What you need to do:
Repeat every line that appears below, with nothing altered.

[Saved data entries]
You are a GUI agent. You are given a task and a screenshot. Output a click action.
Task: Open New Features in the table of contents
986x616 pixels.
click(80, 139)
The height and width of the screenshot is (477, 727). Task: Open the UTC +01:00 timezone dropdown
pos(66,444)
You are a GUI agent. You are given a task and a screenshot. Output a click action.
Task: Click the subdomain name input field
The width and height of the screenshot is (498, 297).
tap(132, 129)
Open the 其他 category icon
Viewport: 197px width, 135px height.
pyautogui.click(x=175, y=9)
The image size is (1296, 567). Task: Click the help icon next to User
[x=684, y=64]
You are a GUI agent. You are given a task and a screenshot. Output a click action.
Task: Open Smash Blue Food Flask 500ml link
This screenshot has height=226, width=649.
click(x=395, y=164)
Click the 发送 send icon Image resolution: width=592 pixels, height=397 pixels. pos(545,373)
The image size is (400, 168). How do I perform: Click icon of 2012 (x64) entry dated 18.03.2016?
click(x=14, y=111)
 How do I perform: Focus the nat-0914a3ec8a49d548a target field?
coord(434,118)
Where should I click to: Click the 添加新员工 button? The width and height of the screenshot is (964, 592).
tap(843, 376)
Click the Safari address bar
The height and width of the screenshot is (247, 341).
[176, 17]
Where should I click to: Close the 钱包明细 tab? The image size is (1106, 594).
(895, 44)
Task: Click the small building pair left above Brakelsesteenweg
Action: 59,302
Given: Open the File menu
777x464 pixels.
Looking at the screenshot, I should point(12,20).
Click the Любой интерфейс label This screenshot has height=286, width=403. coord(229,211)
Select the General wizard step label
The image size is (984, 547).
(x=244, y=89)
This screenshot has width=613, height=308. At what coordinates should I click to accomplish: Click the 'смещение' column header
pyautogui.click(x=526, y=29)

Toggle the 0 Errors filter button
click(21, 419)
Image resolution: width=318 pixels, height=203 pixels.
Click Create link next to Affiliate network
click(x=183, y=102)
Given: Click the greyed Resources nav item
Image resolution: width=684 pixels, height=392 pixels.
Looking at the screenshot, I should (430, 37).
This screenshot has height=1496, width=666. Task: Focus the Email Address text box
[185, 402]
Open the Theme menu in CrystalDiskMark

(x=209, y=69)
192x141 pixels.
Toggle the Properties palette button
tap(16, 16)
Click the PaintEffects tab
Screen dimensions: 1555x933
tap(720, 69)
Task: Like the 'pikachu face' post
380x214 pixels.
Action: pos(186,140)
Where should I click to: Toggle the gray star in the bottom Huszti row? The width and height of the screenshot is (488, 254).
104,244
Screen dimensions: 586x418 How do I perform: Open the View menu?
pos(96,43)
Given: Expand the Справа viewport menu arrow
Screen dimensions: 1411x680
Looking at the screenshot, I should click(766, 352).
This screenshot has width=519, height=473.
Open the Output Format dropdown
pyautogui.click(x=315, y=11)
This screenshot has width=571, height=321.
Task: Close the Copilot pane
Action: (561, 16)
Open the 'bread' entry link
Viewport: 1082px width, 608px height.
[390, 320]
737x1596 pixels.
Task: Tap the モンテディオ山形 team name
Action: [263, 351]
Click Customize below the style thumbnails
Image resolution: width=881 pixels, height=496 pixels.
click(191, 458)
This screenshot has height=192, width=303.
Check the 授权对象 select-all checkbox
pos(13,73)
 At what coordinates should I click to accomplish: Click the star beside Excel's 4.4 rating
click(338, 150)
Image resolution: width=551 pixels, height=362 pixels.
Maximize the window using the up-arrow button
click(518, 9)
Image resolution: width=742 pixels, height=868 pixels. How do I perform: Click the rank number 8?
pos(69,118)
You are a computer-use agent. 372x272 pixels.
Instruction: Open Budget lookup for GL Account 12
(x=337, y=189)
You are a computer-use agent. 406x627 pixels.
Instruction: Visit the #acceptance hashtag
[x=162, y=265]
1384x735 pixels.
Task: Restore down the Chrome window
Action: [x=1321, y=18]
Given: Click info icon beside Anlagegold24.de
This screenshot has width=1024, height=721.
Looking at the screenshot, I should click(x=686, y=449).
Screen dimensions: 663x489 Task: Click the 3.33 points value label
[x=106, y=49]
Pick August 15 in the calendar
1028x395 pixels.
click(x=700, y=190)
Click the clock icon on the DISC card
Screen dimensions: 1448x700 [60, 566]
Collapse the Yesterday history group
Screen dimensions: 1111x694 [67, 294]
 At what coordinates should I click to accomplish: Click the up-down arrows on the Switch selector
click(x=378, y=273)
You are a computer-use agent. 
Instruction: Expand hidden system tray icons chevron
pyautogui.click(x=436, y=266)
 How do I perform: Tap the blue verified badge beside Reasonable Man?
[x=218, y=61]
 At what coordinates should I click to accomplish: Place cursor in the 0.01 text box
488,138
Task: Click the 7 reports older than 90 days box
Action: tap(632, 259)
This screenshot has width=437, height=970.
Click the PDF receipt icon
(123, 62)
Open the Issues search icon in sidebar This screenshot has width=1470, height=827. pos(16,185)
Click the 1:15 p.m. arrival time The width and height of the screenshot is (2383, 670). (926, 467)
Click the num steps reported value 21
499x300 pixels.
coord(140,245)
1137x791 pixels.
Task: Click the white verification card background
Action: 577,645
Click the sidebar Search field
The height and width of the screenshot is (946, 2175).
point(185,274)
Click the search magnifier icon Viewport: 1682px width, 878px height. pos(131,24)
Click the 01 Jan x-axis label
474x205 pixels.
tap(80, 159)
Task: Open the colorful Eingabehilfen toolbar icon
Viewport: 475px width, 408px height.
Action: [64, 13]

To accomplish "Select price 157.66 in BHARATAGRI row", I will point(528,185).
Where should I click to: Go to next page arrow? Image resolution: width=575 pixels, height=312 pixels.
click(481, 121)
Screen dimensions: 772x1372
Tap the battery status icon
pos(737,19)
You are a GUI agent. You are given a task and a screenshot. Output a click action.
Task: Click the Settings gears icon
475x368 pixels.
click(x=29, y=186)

Response to the exercise:
You are a GUI agent. You are given a task and a screenshot. Output a click action.
Task: Open New Features in the table of contents
986x616 pixels.
click(80, 139)
The height and width of the screenshot is (477, 727). Task: Open the UTC +01:00 timezone dropdown
pos(66,444)
You are a GUI agent. You are given a task and a screenshot. Output a click action.
Task: Click the subdomain name input field
The width and height of the screenshot is (498, 297).
tap(132, 129)
Open the 其他 category icon
Viewport: 197px width, 135px height.
pyautogui.click(x=175, y=9)
The image size is (1296, 567). Task: Click the help icon next to User
[x=684, y=64]
You are a GUI agent. You are given a task and a screenshot. Output a click action.
Task: Open Smash Blue Food Flask 500ml link
This screenshot has height=226, width=649.
click(x=395, y=164)
Click the 发送 send icon Image resolution: width=592 pixels, height=397 pixels. pos(545,373)
The image size is (400, 168). How do I perform: Click icon of 2012 (x64) entry dated 18.03.2016?
click(x=14, y=111)
 How do I perform: Focus the nat-0914a3ec8a49d548a target field?
coord(434,118)
Where should I click to: Click the 添加新员工 button? The width and height of the screenshot is (964, 592).
tap(843, 376)
Click the Safari address bar
The height and width of the screenshot is (247, 341).
[176, 17]
Where should I click to: Close the 钱包明细 tab? The image size is (1106, 594).
(895, 44)
Task: Click the small building pair left above Brakelsesteenweg
Action: 59,302
Given: Open the File menu
777x464 pixels.
Looking at the screenshot, I should point(12,20).
Click the Любой интерфейс label This screenshot has height=286, width=403. coord(229,211)
Select the General wizard step label
The image size is (984, 547).
(x=244, y=89)
This screenshot has width=613, height=308. At what coordinates should I click to accomplish: Click the 'смещение' column header
pyautogui.click(x=526, y=29)

Toggle the 0 Errors filter button
click(21, 419)
Image resolution: width=318 pixels, height=203 pixels.
Click Create link next to Affiliate network
click(x=183, y=102)
Given: Click the greyed Resources nav item
Image resolution: width=684 pixels, height=392 pixels.
Looking at the screenshot, I should (430, 37).
This screenshot has height=1496, width=666. Task: Focus the Email Address text box
[185, 402]
Open the Theme menu in CrystalDiskMark

(x=209, y=69)
192x141 pixels.
Toggle the Properties palette button
tap(16, 16)
Click the PaintEffects tab
Screen dimensions: 1555x933
tap(720, 69)
Task: Like the 'pikachu face' post
380x214 pixels.
Action: pos(186,140)
Where should I click to: Toggle the gray star in the bottom Huszti row? The width and height of the screenshot is (488, 254).
104,244
Screen dimensions: 586x418 How do I perform: Open the View menu?
pos(96,43)
Given: Expand the Справа viewport menu arrow
Screen dimensions: 1411x680
Looking at the screenshot, I should click(766, 352).
This screenshot has width=519, height=473.
Open the Output Format dropdown
pyautogui.click(x=315, y=11)
This screenshot has width=571, height=321.
Task: Close the Copilot pane
Action: (561, 16)
Open the 'bread' entry link
Viewport: 1082px width, 608px height.
[390, 320]
737x1596 pixels.
Task: Tap the モンテディオ山形 team name
Action: [263, 351]
Click Customize below the style thumbnails
Image resolution: width=881 pixels, height=496 pixels.
click(191, 458)
This screenshot has height=192, width=303.
Check the 授权对象 select-all checkbox
pos(13,73)
 At what coordinates should I click to accomplish: Click the star beside Excel's 4.4 rating
click(338, 150)
Image resolution: width=551 pixels, height=362 pixels.
Maximize the window using the up-arrow button
click(518, 9)
Image resolution: width=742 pixels, height=868 pixels. How do I perform: Click the rank number 8?
pos(69,118)
You are a computer-use agent. 372x272 pixels.
Instruction: Open Budget lookup for GL Account 12
(x=337, y=189)
You are a computer-use agent. 406x627 pixels.
Instruction: Visit the #acceptance hashtag
[x=162, y=265]
1384x735 pixels.
Task: Restore down the Chrome window
Action: [x=1321, y=18]
Given: Click info icon beside Anlagegold24.de
This screenshot has width=1024, height=721.
Looking at the screenshot, I should click(x=686, y=449).
Screen dimensions: 663x489 Task: Click the 3.33 points value label
[x=106, y=49]
Pick August 15 in the calendar
1028x395 pixels.
click(x=700, y=190)
Click the clock icon on the DISC card
Screen dimensions: 1448x700 [60, 566]
Collapse the Yesterday history group
Screen dimensions: 1111x694 [67, 294]
 At what coordinates should I click to accomplish: Click the up-down arrows on the Switch selector
click(x=378, y=273)
You are a computer-use agent. 
Instruction: Expand hidden system tray icons chevron
pyautogui.click(x=436, y=266)
 How do I perform: Tap the blue verified badge beside Reasonable Man?
[x=218, y=61]
 At what coordinates should I click to accomplish: Place cursor in the 0.01 text box
488,138
Task: Click the 7 reports older than 90 days box
Action: tap(632, 259)
This screenshot has width=437, height=970.
Click the PDF receipt icon
(123, 62)
Open the Issues search icon in sidebar This screenshot has width=1470, height=827. pos(16,185)
Click the 1:15 p.m. arrival time The width and height of the screenshot is (2383, 670). (926, 467)
Click the num steps reported value 21
499x300 pixels.
coord(140,245)
1137x791 pixels.
Task: Click the white verification card background
Action: 577,645
Click the sidebar Search field
The height and width of the screenshot is (946, 2175).
point(185,274)
Click the search magnifier icon Viewport: 1682px width, 878px height. pos(131,24)
Click the 01 Jan x-axis label
474x205 pixels.
tap(80, 159)
Task: Open the colorful Eingabehilfen toolbar icon
Viewport: 475px width, 408px height.
Action: [64, 13]

To accomplish "Select price 157.66 in BHARATAGRI row", I will point(528,185).
Where should I click to: Go to next page arrow? Image resolution: width=575 pixels, height=312 pixels.
click(481, 121)
Screen dimensions: 772x1372
Tap the battery status icon
pos(737,19)
You are a GUI agent. You are given a task and a screenshot. Output a click action.
Task: Click the Settings gears icon
475x368 pixels.
click(x=29, y=186)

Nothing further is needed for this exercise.